La parution de Confinements en œuvre de Manu Larcenet invite aux re-lectures de deux ouvrages d’importance : Peu de gens savent et Nombreux sont ceux qui ignorent, deux sommes graphiques presque encyclopédiques fortes de « révélations fondamentales permettant aux imbéciles d’appréhender le monde avec un minimum de sérieux ».

Peu de gens savent
Paru en 2010, ce recueil d’un savoir accouché jour après jour est un dictionnaire relatif et drôle, un carnet de croquis emportés, enlevés, et il est important de souligner que Peu de gens savent est un livre hilarant. Une aventure écrite et dessinée de 332 pages en couleurs et en noir comme l’humour asséné au long des pages.
Ni almanach ni journal, Peu de gens savent embrasse des thèmes aussi variés et fédérateurs que la zoologie, la politique internationale, les sciences naturelles, l’histoire, la littérature, les faits de société, les dinosaures et les chinchillas ou les hommes à tête de pierre… de quoi damer le pion aux synthèses et sommes de saillies prétentieuses lues ou entendues ailleurs et se prétendant définitivement exhaustives.

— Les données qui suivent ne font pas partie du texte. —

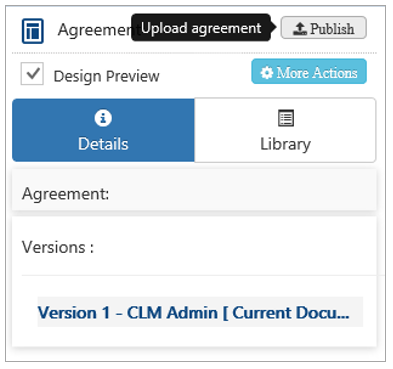393x369 pixels.
Task: Click the ellipsis ending the version name
Action: [x=343, y=317]
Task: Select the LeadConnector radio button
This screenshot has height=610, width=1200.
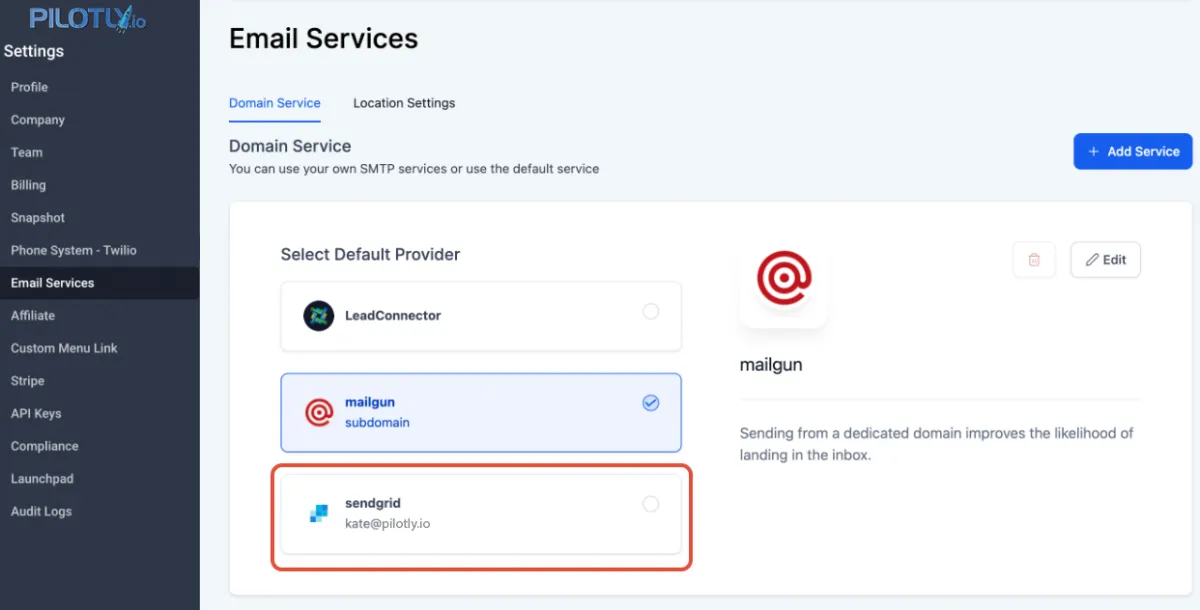Action: click(651, 312)
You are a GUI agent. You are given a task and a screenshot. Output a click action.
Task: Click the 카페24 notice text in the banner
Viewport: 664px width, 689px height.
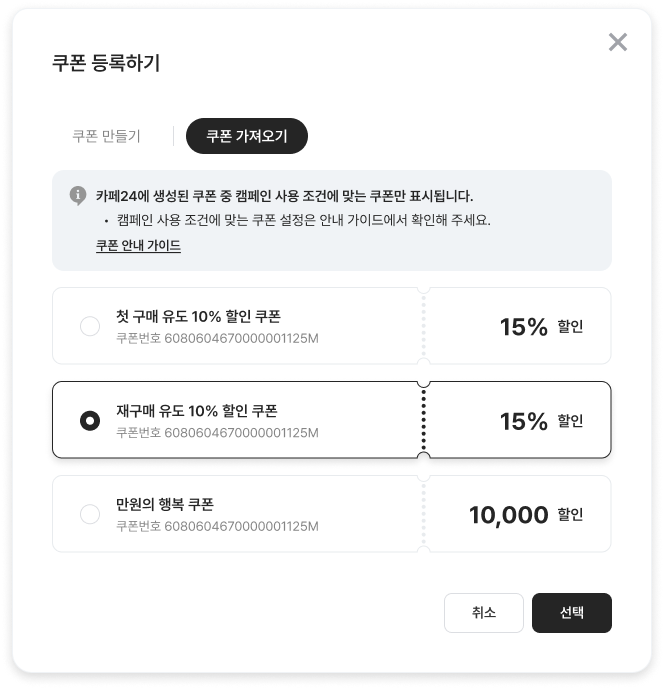tap(285, 196)
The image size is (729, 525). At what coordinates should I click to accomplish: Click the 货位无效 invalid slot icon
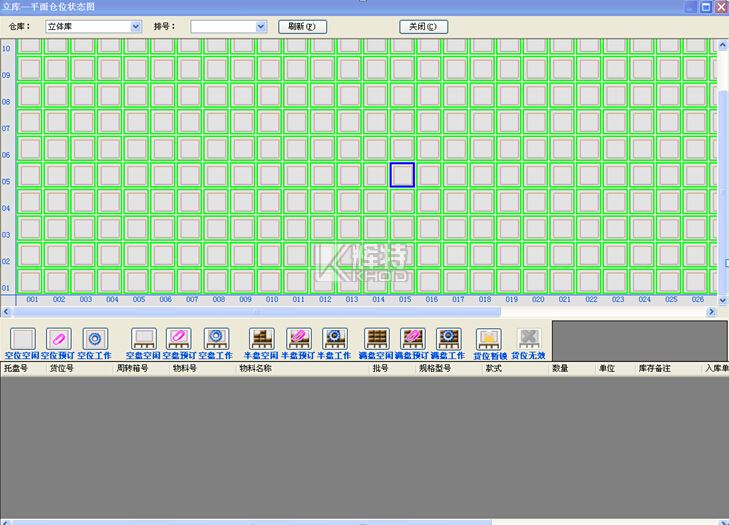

Manu Larcenet vient combler notre savoir lacunaire et c’est tant mieux car (et ce ne sont que quelques exemples parmi d’autres), il est vrai que « peu de gens savent que Jesse James, le hors-la-loi américain bien connu, était féru de danse contemporaine » ; « qu’Igor, l’âme damnée du docteur Frankenstein était un être délicieux » et « que les otaries roses des Antilles sont fréquemment atteintes d’érotomanie ».

Manu Larcenet a noirci pendant deux ans des carnets « sans autre but que de provoquer des accidents de dessin ». Puis, au gré de l’écriture, tout a pris forme jusqu’à devenir un magnifique album-livre où se rencontrent les pensées intimes de l’auteur, des considérations des plus surprenantes, des faits inconnus, des personnages non moins anonymes. Et les éclats de rire du lecteur.
Peu de gens savent que le concept d’inconscient utilisé par Sigmund Freud dans sa théorie psychanalytique basée en partie sur l’étude des rêves est une vaste fumisterie ! Si j’avais un inconscient, je le saurais !
Au fil des pages, des aquarelles subtiles et légères font écho à des dessins, croquis, crayonnés au trait fort et gras, illustrations ou évocations poétiques en miroir des textes. Manu Larcenet distille de l’humour noir dans une veine qui emprunte des chemins fréquentés par Alphonse Allais, Pierre Desproges, Ambrose Bierce, Albert Dupontel et Christophe Alévêque ou les Monty Pythons et Terry Gilliam et ses bestiaires iconoclastes… Peu de gens savent est un voyage dans l’absurde porté par un un vent salutaire d’insolence et de dérision.
Nombreux sont ceux qui ignorent

En 2012, peu de gens savent que Nombreux ceux qui ignorent n’est pas une suite mais une augmentation : 169 nouveaux textes accompagnant autant de dessins, de croquis en noir et blanc et en couleurs. La matière graphique, le dessin, sont l’origine, l’essence même du livre. Il ne s’agit ici nullement d’un recueil de maximes que viendraient souligner des illustrations éparses. C’est même tout le contraire, Manu Larcenet le dit lui-même en interview : « c’est le texte qui vient illustrer le dessin ». La nuance est importante. C’est ainsi qu’il faut percevoir Nombreux sont ceux qui ignorent... Comme une divagation visuelle, où l’on navigue dans le temps, dans l’espace, au gré de l’inspiration et de l’imaginaire de l’auteur, découvrant une suite de « dessins sans histoire ».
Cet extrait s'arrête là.